- **Exercise requirements**:
The lines from the start of the records through the one containing "Got it (167, 2555)" are to be restated word for word; please include both ends.

########################################

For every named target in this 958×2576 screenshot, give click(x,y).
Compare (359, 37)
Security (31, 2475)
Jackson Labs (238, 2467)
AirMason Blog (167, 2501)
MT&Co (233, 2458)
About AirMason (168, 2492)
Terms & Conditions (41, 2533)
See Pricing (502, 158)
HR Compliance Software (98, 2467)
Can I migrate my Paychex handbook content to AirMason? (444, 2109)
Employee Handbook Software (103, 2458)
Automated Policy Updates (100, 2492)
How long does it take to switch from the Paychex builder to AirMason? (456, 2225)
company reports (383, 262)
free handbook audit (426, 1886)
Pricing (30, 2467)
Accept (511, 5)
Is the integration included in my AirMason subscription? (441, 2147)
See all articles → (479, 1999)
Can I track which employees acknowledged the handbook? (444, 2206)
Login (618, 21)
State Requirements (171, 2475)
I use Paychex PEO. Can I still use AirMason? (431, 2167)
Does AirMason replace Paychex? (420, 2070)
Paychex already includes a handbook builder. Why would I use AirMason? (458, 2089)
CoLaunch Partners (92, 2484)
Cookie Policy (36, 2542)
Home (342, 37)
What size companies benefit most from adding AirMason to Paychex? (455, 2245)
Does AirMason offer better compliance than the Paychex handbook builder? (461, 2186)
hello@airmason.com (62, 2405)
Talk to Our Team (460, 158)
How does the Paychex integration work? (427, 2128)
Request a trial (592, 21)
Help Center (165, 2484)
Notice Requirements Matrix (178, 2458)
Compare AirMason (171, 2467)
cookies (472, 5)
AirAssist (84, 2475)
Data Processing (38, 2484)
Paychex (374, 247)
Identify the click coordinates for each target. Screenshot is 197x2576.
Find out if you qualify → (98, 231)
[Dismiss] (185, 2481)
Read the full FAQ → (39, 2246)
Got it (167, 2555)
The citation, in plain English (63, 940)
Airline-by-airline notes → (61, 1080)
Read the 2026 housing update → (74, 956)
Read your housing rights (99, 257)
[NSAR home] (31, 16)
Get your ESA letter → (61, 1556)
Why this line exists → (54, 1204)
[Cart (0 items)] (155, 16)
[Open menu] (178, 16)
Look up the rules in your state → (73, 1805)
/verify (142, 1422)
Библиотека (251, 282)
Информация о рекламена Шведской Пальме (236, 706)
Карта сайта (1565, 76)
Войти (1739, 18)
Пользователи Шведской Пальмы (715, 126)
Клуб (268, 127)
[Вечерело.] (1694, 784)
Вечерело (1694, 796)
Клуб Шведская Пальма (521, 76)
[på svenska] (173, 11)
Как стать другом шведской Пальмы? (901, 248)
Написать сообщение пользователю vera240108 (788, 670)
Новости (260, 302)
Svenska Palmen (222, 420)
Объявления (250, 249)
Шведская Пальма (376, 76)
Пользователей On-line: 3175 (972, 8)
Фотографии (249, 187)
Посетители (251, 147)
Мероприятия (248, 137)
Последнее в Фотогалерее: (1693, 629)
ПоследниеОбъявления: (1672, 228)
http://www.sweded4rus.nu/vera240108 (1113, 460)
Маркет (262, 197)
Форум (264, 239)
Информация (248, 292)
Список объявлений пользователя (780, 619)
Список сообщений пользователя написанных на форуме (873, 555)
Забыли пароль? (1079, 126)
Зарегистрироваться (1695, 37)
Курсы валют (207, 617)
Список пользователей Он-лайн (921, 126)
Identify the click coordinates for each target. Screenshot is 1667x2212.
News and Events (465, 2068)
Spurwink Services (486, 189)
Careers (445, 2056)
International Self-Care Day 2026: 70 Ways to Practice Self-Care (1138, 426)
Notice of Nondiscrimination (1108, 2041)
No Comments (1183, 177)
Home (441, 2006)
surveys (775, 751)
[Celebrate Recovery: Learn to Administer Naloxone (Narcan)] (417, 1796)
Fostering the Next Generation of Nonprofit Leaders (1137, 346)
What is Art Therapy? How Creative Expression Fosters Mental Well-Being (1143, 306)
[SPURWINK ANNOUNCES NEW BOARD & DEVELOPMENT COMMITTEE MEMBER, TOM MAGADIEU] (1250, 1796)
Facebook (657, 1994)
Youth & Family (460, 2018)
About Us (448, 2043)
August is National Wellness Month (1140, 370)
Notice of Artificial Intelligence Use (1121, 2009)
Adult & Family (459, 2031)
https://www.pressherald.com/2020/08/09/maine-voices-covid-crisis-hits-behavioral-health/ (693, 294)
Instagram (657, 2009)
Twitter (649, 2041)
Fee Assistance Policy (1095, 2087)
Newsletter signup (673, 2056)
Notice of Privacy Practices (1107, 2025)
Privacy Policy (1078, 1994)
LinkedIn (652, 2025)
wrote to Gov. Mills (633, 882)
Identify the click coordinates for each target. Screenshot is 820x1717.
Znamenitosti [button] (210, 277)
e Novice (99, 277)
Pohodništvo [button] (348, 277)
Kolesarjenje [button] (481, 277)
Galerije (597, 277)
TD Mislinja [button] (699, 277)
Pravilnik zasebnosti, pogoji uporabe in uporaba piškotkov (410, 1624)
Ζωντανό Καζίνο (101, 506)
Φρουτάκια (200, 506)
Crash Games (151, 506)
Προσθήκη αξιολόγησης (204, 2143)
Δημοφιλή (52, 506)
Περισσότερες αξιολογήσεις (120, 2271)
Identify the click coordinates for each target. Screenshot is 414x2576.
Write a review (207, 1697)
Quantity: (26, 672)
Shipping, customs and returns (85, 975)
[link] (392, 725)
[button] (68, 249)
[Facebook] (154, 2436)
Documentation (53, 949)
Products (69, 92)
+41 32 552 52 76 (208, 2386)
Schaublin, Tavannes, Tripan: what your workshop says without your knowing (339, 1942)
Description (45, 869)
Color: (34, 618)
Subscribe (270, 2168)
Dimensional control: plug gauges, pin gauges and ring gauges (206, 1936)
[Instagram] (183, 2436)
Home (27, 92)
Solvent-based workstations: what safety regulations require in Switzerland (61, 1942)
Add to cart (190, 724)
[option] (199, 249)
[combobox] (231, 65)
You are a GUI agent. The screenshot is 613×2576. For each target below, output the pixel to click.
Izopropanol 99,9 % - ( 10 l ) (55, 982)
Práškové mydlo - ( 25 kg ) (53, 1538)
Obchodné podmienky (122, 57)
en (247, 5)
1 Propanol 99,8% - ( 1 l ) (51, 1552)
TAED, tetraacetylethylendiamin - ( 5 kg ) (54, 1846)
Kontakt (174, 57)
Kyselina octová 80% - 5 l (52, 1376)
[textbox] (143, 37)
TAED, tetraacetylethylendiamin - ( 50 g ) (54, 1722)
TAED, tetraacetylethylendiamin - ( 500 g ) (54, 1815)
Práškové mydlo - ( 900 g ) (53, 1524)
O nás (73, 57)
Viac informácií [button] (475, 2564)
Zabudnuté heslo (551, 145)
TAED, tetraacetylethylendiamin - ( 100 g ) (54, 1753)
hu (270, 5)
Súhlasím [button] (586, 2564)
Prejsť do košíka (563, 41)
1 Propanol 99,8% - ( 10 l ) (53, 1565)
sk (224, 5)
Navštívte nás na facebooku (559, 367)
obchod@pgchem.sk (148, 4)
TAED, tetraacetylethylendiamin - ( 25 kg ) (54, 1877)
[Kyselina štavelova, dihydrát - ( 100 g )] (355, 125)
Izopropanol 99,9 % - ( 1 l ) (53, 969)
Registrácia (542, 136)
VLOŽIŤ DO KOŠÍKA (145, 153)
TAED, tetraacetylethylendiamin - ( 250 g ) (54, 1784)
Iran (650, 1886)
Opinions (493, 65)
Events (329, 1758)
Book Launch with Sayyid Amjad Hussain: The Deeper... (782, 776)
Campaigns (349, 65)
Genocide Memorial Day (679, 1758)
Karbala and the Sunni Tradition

########################################

- **Result**:
For every named target in this 958×2576 screenshot, give click(x,y).
Compare (359, 37)
Security (31, 2475)
Jackson Labs (238, 2467)
AirMason Blog (167, 2501)
MT&Co (233, 2458)
About AirMason (168, 2492)
Terms & Conditions (41, 2533)
See Pricing (502, 158)
HR Compliance Software (98, 2467)
Can I migrate my Paychex handbook content to AirMason? (444, 2109)
Employee Handbook Software (103, 2458)
Automated Policy Updates (100, 2492)
How long does it take to switch from the Paychex builder to AirMason? (456, 2225)
company reports (383, 262)
free handbook audit (426, 1886)
Pricing (30, 2467)
Accept (511, 5)
Is the integration included in my AirMason subscription? (441, 2147)
See all articles → (479, 1999)
Can I track which employees acknowledged the handbook? (444, 2206)
Login (618, 21)
State Requirements (171, 2475)
I use Paychex PEO. Can I still use AirMason? (431, 2167)
Does AirMason replace Paychex? (420, 2070)
Paychex already includes a handbook builder. Why would I use AirMason? (458, 2089)
CoLaunch Partners (92, 2484)
Cookie Policy (36, 2542)
Home (342, 37)
What size companies benefit most from adding AirMason to Paychex? (455, 2245)
Does AirMason offer better compliance than the Paychex handbook builder? (461, 2186)
hello@airmason.com (62, 2405)
Talk to Our Team (460, 158)
How does the Paychex integration work? (427, 2128)
Request a trial (592, 21)
Help Center (165, 2484)
Notice Requirements Matrix (178, 2458)
Compare AirMason (171, 2467)
cookies (472, 5)
AirAssist (84, 2475)
Data Processing (38, 2484)
Paychex (374, 247)
Identify the click coordinates for each target. Screenshot is 197x2576.
Find out if you qualify → (98, 231)
[Dismiss] (185, 2481)
Read the full FAQ → (39, 2246)
Got it (167, 2555)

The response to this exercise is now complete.